Between 1901 and 1907, 34 beavers from Canada were released in the Adirondacks. With no predators and no trapping, they grew to 15,000 by 1915. Today they are almost everywhere that water flows and trees grow. Beavers are wonderful eco-engineers, a so-called keystone species building dams that create wetlands that benefit countless other species, filter pollutants, reduce erosion and control seasonal flooding. The trouble is, they share our taste in waterfront real estate but not in landscaping. We put in a driveway, they flood it. We plant expensive trees, they chew them down. The U.S. Department of Agriculture estimates that the cost of beaver damage may exceed that of any other wild species.
Once upon a time the city of Martinez was worried about flooding with some urban beavers. The city council said they should be euthanized and a neighborhood objected. During the bruhaha that ensued, someone sent one councilman an email saying that his children should be euthanized instead, and the city decided to take that as a serious enough threat to have 11 fully armed police officers at the meeting where it was discussed. The $5000 in overtime pay for their presence was added to the ‘costs’ that city incurred because of the beavers.
(Dam beavers.)
The end of the story is that despite the city’s pearl-clutching and theatrics enough people were upset enough that they were able to demand a humane solution. This meant that the city pried open its tightly clenched purse strings and hired someone who was smarter than a sharp-shooter OR a beaver. Skip Lisle installed a flow device that has successfully controlled flooding since that time. 16 beaver kits have been born in Alhambra creek since then and because young ‘disperse’ we still have a population of 4. Because of the beaver dams we have new species of bird, fish and wildlife.
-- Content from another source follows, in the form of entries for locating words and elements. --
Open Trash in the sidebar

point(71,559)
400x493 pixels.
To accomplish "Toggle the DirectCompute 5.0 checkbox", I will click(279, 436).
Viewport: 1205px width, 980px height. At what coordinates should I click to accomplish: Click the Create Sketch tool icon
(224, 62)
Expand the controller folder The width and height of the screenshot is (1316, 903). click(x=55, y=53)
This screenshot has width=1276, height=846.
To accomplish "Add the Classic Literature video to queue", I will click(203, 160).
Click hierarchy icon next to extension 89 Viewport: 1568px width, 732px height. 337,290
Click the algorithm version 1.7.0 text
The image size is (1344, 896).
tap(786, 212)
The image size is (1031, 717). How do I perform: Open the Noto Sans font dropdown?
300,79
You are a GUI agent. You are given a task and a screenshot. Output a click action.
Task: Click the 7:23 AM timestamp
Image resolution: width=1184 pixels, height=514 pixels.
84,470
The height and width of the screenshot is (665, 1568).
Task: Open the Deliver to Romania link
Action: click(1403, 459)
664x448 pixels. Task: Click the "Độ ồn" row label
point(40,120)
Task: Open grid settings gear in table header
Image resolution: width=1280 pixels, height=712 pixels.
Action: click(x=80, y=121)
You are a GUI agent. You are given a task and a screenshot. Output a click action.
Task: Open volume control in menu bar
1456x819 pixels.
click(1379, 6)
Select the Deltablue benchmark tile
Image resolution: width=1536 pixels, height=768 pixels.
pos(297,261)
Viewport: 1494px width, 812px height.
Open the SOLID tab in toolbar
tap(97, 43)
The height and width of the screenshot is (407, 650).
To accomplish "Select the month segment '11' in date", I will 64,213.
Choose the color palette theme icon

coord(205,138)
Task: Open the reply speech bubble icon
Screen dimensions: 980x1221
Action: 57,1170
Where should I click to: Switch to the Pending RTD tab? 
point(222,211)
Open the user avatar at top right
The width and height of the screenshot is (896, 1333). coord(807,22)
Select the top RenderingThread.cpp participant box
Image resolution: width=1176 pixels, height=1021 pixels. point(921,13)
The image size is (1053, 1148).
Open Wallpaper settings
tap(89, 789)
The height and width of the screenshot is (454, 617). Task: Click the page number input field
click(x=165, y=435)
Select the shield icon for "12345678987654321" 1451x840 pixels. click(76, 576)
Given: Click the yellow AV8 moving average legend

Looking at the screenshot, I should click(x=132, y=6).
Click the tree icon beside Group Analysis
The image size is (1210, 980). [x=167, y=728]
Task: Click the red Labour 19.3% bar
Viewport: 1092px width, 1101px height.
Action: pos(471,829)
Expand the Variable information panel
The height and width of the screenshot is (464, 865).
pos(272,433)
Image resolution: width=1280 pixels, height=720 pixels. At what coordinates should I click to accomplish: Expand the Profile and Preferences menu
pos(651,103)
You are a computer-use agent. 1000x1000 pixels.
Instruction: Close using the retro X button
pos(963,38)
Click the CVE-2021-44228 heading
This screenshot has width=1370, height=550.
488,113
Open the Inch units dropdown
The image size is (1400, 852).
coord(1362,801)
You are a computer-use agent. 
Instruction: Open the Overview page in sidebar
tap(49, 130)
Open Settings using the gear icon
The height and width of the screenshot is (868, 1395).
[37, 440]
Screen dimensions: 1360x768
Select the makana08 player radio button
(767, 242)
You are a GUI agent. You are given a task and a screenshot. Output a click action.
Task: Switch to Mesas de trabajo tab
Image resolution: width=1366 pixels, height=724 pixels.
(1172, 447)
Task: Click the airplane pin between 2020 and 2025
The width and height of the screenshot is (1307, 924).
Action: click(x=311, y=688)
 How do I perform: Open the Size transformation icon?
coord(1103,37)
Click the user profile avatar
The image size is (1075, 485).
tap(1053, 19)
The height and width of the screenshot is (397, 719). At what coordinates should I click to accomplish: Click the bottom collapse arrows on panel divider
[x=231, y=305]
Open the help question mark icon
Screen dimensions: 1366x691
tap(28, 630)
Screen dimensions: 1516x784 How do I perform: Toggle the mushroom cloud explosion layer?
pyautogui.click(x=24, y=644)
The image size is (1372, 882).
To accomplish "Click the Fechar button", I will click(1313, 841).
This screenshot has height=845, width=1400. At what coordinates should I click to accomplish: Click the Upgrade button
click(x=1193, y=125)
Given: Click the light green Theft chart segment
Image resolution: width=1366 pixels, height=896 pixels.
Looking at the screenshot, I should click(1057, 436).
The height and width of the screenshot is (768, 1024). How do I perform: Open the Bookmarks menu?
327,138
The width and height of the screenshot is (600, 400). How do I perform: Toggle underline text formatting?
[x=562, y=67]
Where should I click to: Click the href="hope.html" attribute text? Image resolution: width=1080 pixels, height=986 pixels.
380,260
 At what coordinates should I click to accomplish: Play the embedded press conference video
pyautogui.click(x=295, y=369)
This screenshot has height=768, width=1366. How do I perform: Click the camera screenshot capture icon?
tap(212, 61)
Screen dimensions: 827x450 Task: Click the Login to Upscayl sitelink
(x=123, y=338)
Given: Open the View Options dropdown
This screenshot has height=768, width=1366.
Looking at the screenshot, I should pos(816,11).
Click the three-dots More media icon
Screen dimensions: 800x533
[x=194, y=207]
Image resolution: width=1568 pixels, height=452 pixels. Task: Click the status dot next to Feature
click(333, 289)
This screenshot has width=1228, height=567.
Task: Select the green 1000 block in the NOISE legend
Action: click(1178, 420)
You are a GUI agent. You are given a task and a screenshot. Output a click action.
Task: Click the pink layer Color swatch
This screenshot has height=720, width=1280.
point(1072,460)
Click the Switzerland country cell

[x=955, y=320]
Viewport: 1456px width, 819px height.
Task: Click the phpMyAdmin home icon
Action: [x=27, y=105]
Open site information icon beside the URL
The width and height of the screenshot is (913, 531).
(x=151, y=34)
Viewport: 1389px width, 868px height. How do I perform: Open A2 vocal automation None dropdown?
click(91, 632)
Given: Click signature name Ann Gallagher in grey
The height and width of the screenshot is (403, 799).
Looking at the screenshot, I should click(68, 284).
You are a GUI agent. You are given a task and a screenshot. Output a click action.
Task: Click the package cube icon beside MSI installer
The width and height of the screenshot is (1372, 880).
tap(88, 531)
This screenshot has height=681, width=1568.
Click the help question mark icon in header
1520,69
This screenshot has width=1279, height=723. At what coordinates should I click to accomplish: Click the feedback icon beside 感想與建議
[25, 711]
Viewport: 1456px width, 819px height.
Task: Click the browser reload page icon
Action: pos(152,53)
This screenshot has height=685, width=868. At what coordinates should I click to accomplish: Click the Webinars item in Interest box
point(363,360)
Wildlife biologists say that we should be managing our ecosystems for the good of all inhabitants, including people. Many people don’t want to and don’t know how. We have forsaken not only our ancestors’ destructive ways but much of their hands-on nature know-how as well. Our knowledge of nature arrives on screens, where wild animals are often packaged to act like cuddly little people that our Earth Day instincts tell us to protect. Animal rights people say killing, culling, lethal management, “human-directed mortality” or whatever euphemism you choose is inhumane and simply creates a vacuum that more critters refill. By that logic, why pull garden weeds or trap basement rats?
He sees some of his liberal suburban neighbors coming to believe that “hunting is good—one of the best, most responsible forms of stewardship of nature,” he says. “Maybe I’m dreaming,” he adds, “but hunters are the new suburban heroes.”
Being as that I’ve reviewed 35 articles about noble ‘lost art” hunters in the last year alone, and maybe three articles about tying down trash can lids or installing flow devices, I’m going to say that Jim is wrong. Hunters are already adored because humans are enormously lazy and sharpshooters get rid of problems that would take effort and thought to solve.